Please give the lines below as a Markdown table with the columns Row and Line text, covering the line with "You are a GUI" up to and including the line with "click(594, 133)". Skip blank lines and leave the pictures out.
··· GIVEN INFORMATION ···
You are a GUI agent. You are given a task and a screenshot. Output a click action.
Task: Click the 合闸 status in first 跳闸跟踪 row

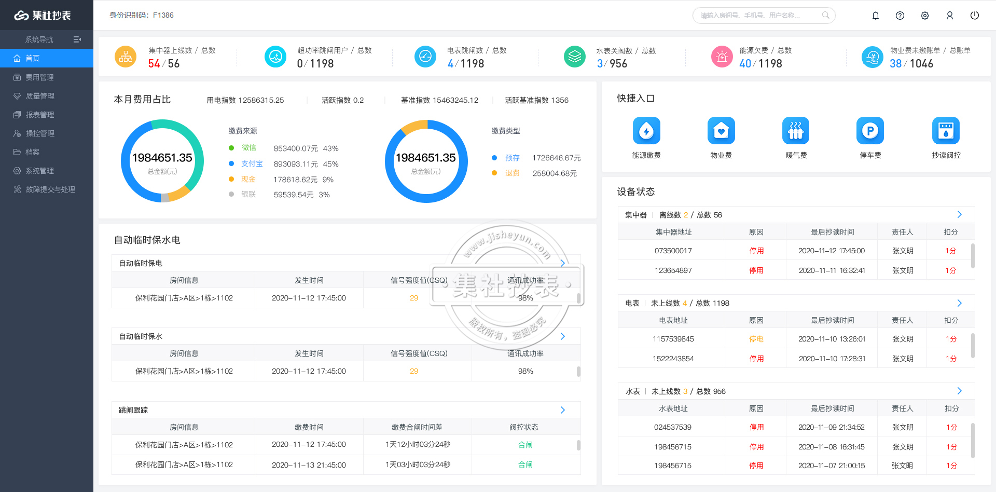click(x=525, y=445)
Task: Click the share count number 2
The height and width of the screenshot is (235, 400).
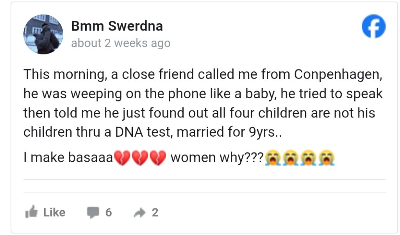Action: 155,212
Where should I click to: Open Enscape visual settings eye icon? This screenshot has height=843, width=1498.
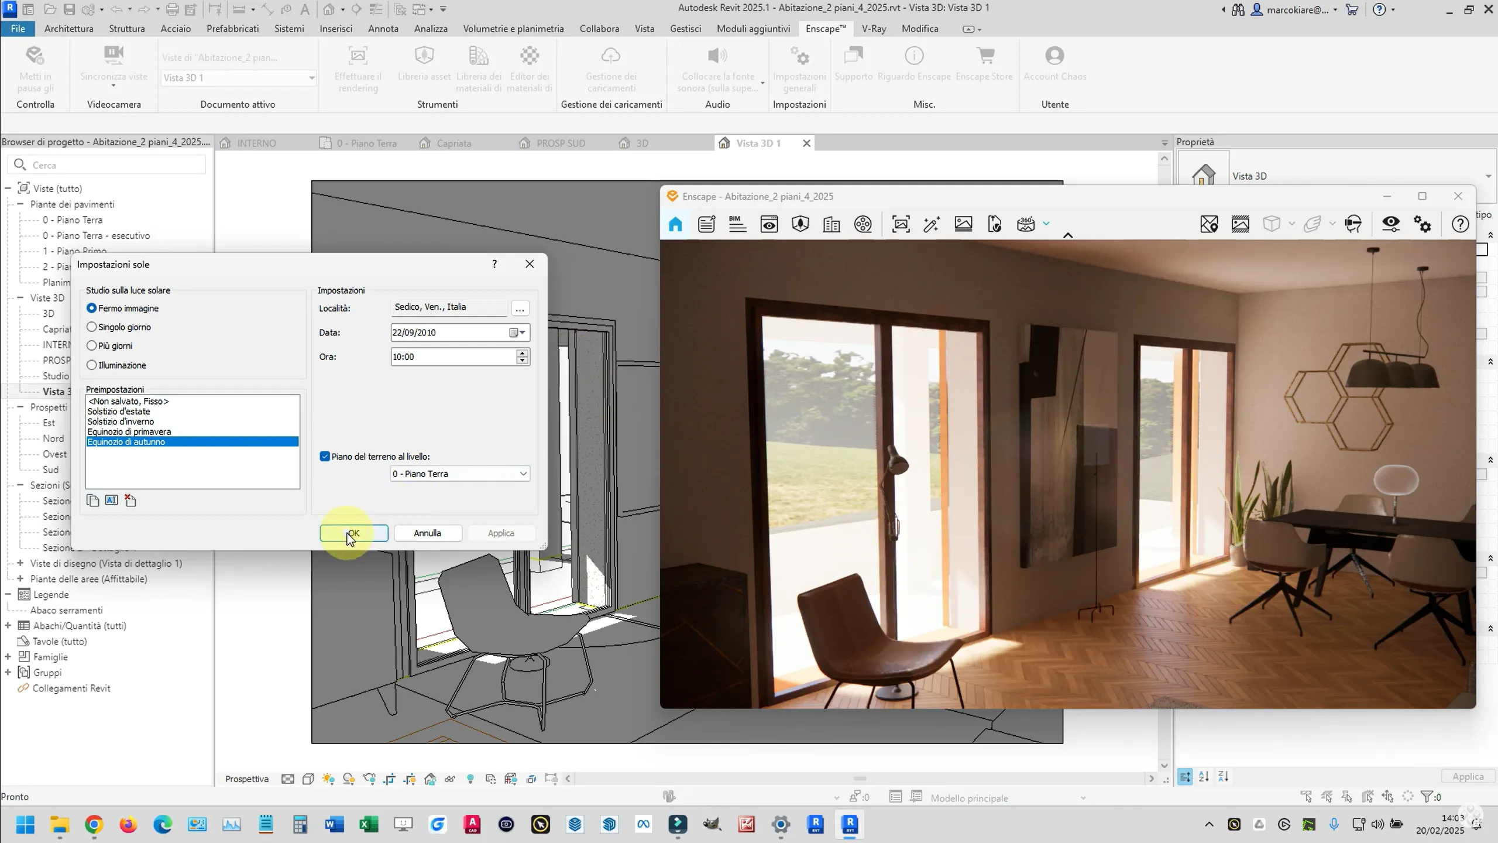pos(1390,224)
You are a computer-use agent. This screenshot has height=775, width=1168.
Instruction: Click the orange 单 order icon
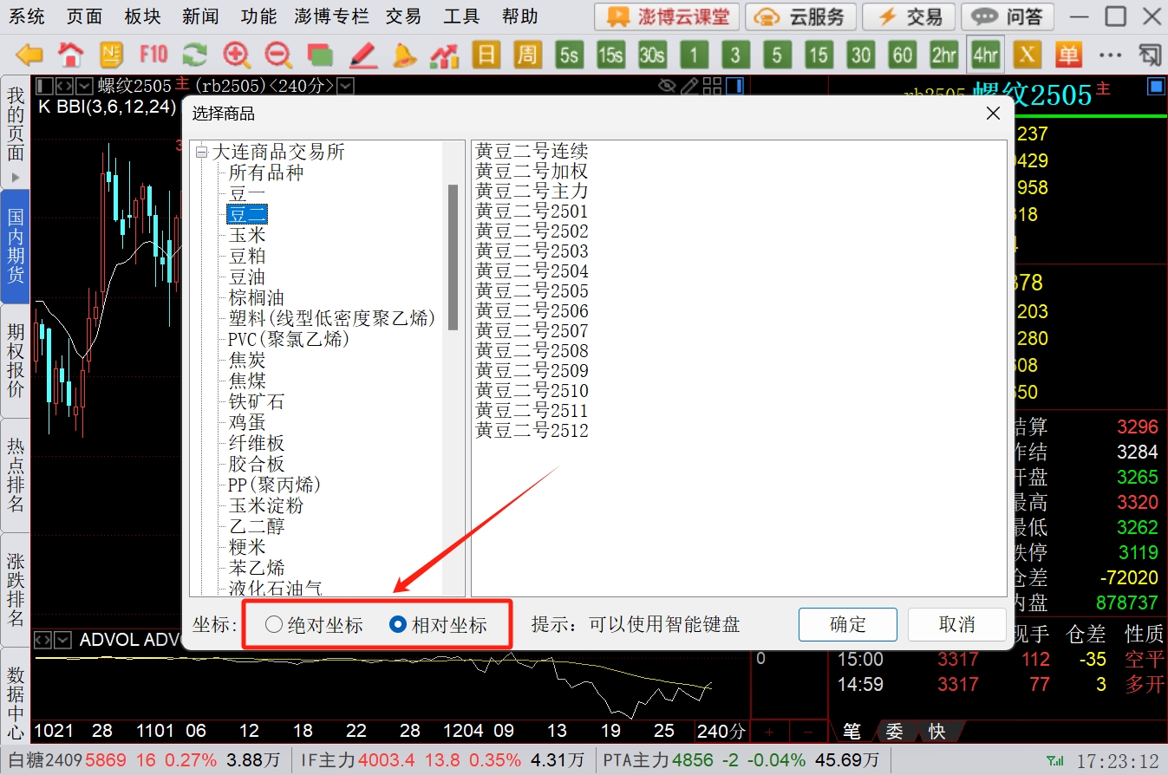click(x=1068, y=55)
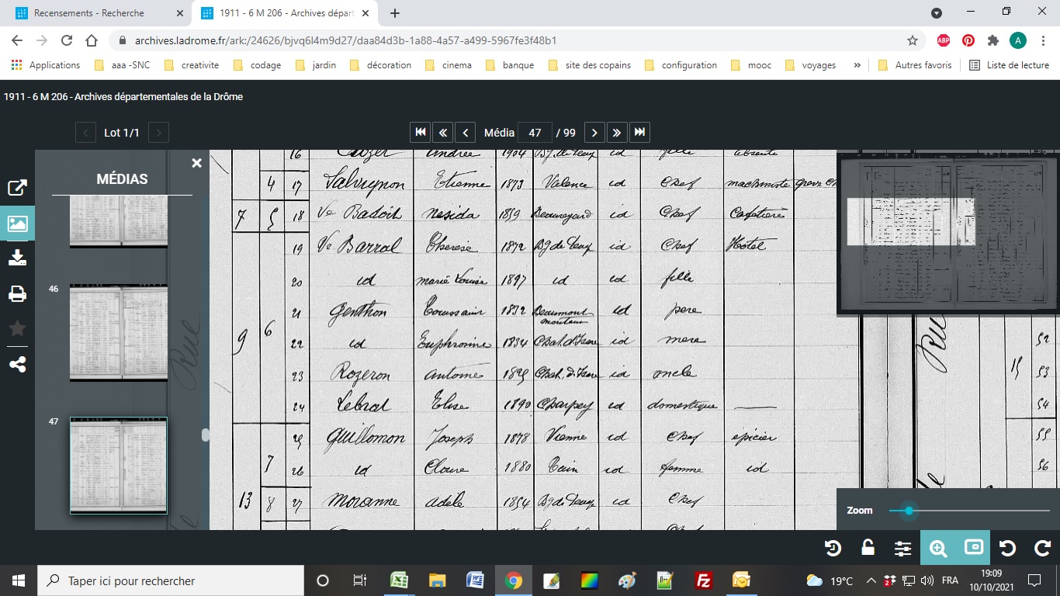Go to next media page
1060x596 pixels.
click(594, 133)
···
··· GIVEN INFORMATION ···
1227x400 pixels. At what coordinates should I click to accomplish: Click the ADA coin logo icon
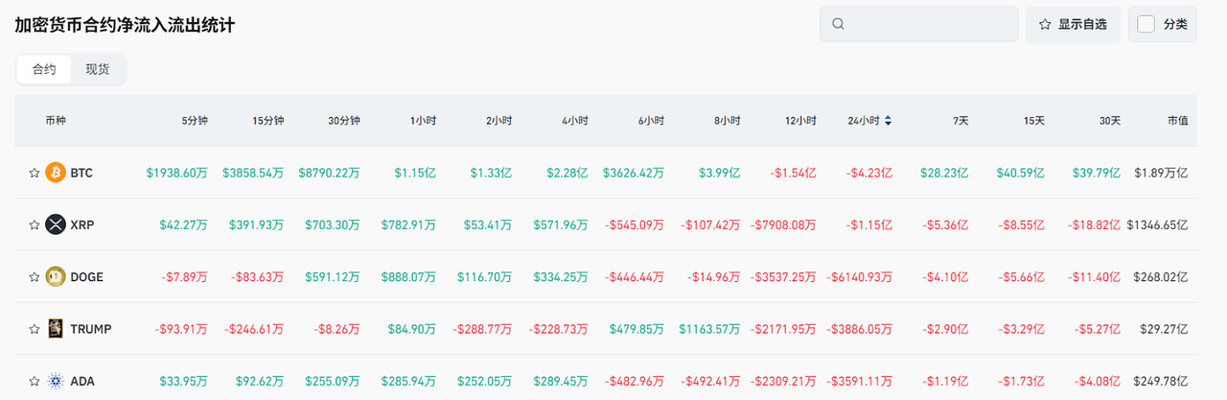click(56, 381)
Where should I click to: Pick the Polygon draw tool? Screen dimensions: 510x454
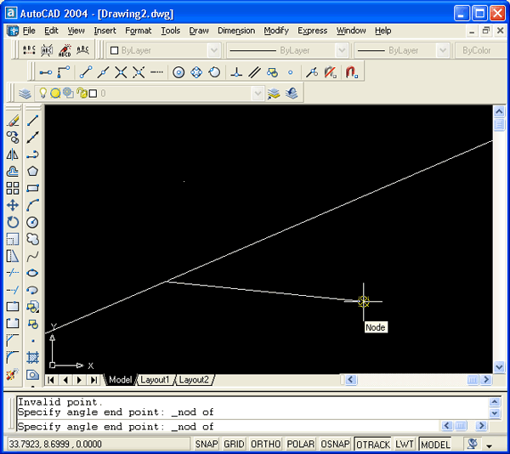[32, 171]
···
# THE COMPLETED TASK
| Row | Line text |
|---|---|
| 1 | You are a GUI agent. You are given a task and a screenshot. Output a click action. |
| 2 | Task: Click the 合闸 status in first 跳闸跟踪 row |
| 3 | click(x=525, y=445) |
| 4 | Task: Click the share count number 2 |
| 5 | The height and width of the screenshot is (235, 400). |
| 6 | Action: 155,212 |
| 7 | Where should I click to: Open Enscape visual settings eye icon? This screenshot has height=843, width=1498. |
| 8 | pos(1390,224) |
| 9 | You are a computer-use agent. This screenshot has height=775, width=1168. |
| 10 | Instruction: Click the orange 单 order icon |
| 11 | click(x=1068, y=55) |
| 12 | Go to next media page |
| 13 | 1060x596 pixels. |
| 14 | click(594, 133) |